Dorota Wellman, bardzo lubiana przez Polaków współprowadząca program „Dzień Dobry TVN” podzieliła się dramatycznym wyznaniem na temat swojego stanu zdrowia. Informacje w tej kwestii nie są najlepsze.
Wellman od wielu lat jest jedną z twarzy telewizji TVN. Razem z Marcinem Prokopem prowadzi program śniadaniowy, który cieszy się niesłabnącą popularnością. Widzowie lubią jej poczucie humoru oraz duży dystans do własnej osoby.

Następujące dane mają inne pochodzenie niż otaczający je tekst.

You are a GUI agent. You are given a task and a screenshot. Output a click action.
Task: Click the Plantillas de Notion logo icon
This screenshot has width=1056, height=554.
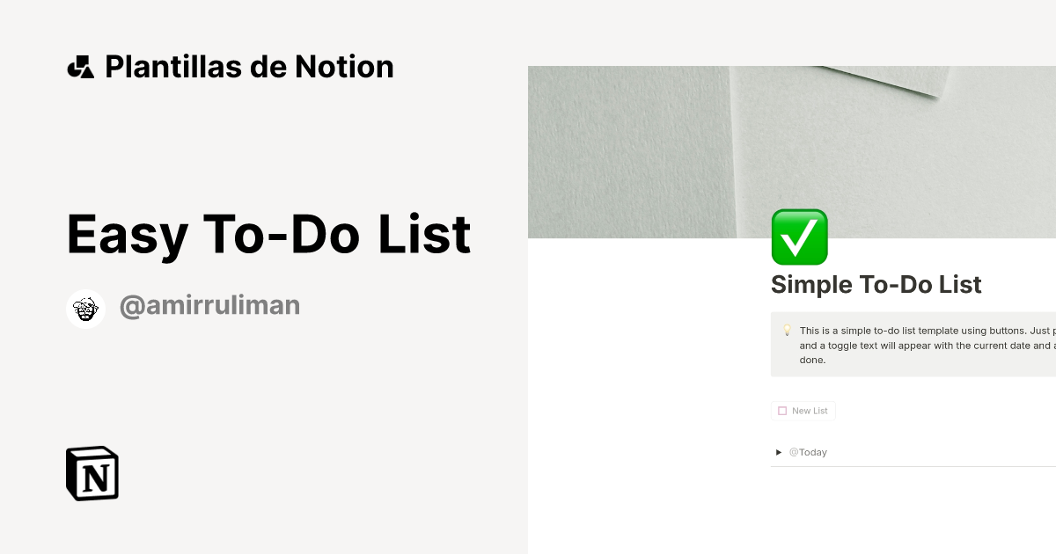coord(82,66)
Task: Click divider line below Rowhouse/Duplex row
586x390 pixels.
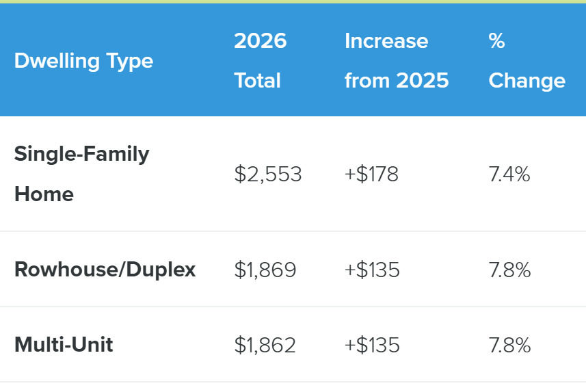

Wellman zmaga się jednak z chorobą, której właściwie w żaden sposób nie da się wyleczyć. Znana dziennikarka cierpi przez nią na szereg bardzo bolesnych objawów, które praktycznie uniemożliwiają normalne funkcjonowanie.
Chodzi tutaj o chroniczną migrenę. Nie każdy z nas wie, że migrena nie jest zwykłym bólem głowy. Jest to ból niezwykle silny, intensywny, kłujący i bardzo wrażliwy na światło i dźwięki.

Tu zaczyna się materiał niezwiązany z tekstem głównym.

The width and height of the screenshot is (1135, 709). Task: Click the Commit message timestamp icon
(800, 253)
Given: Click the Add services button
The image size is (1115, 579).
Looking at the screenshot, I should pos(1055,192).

Co gorsza, jest to choroba przewlekła, więc wraca z regularnością i bez żadnego ostrzeżenia. Może więc dopaść, chociażby, w pracy czy w nocy. Dlatego jest to uciążliwe, potrafiące odebrać chęci do życia schorzenie,
Wellman z powodu migreny trafiła do szpitala
Podczas jednego z odcinków „Dzień dobry TVN” Dorota Wellman dostała napadu migreny i wówczas na plan musiała przyjechać karetka, by zabrać 62-latkę do szpitala. Dopiero tam udzielono jej niezbędnej pomocy i mogła ona doznać ulgi.
– Nie życzę tej przewlekłej choroby nikomu. Ona odcina z życia. Tracę wzrok, nie widzę nic na oczy. Ból jest tak silny, że muszę trafić do szpitala. Czasami mam ochotę wyskoczyć z okna i umrzeć – mówiła Wellman ze łzami w oczach o swojej paskudnej dolegliwości dla Wirtualnej Polski.
Absolwentka Uniwersytetu Warszawskiego musi walczyć z migrenami już od dziecka. Po raz pierwszy zaatakowały ją, gdy ta miała zaledwie 13 lat. Oznacza to, że przez całe życie skazana jest na nagłe bóle głowy, które dosłownie wyłączają ją z życia na jakiś czas.